** EXCERPT **

######

COLUMN: How To Not Get Sick This Winter

Andy Morgan

Christmas Break is like summer vacation, except the fatigued college student returns less tan, more fat and only has three weeks to ponder the reasons why he or she attends college instead of the longer time frame of May, June, July and August.

The highest thought in my mind over the last three weeks has been this incessant, freezing, hellish weather, and the ever-present swathe of dingy inversion that welcomes visitors to our lovely valley of cheese. To say the least, when grad school is finished, I’m moving somewhere warm. I don’t much care if it’s California, Arizona or Tasmania, because something even a few degrees above freezing, perhaps Tremonton, would cause less sickness than Cache Valley’s blanket of cold-causing microbes.

I’m serious. Now is the time to guard against illness, because with the additional stress of studying and grades, the cruddy weather and the non-mom nutrition of burritos, fries and pizza, viruses and bacteria are knocking at your door, waiting to lay siege to your health.

Maybe you’re at an Aggie game, cheering and sipping a cool beverage, when surprise, you feel a tickle in the back of your throat. By the end of the night that tickle has evolved into a sneeze, and suddenly you feel cold and achy. Chances are, if you haven’t died from Ebola, that come morning when you stare in the mirror you’ll look like Keith Richards and sound like B.B. King. This is where bathing ends, the lights go out and your face gets plastered on a milk carton.

######

** DATA LISTING **

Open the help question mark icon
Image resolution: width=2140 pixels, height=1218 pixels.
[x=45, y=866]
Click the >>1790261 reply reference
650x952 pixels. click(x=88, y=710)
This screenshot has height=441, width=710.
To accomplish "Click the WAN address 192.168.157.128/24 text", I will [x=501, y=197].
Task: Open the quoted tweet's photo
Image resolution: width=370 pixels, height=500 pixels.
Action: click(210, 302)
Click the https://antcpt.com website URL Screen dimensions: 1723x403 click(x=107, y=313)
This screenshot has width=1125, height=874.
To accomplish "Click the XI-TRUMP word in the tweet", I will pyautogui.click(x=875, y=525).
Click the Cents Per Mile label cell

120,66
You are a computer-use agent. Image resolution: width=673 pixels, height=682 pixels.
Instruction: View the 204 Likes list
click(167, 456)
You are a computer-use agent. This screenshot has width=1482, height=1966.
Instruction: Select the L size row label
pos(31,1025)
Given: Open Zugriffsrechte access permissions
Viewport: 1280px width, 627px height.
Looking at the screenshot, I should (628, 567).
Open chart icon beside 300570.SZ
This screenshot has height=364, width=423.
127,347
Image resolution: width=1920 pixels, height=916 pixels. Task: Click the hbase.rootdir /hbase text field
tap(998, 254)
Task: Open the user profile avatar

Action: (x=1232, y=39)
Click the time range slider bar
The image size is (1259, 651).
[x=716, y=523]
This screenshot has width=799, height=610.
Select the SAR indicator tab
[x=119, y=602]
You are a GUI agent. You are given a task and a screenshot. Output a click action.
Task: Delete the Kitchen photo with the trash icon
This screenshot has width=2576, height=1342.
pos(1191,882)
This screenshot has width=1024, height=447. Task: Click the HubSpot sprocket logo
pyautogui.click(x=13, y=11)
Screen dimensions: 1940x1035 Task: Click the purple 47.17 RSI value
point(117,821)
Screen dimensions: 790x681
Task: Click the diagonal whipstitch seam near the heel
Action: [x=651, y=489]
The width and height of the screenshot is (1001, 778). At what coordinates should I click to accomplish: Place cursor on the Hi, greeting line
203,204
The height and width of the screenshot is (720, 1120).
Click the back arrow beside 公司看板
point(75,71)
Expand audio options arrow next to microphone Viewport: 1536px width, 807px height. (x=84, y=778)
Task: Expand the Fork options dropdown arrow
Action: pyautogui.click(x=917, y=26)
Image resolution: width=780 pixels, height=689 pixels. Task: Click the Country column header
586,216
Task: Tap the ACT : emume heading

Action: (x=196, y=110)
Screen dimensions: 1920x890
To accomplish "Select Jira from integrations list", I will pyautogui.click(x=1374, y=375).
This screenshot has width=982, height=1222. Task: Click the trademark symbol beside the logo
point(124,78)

######

** DIRECTIONS **
Answer these questions from the column on avoiding winter sickness:
1. How long does the column say the college student has to ponder during Christmas Break?
2. What does the writer plan to do when grad school is finished?
3. Which three foods does the column list as "non-mom nutrition"?
The records have no connection to the column on avoiding winter sickness.

** EXERCISE ANSWER **
1. Three weeks.
2. Move somewhere warm.
3. Burritos, fries and pizza.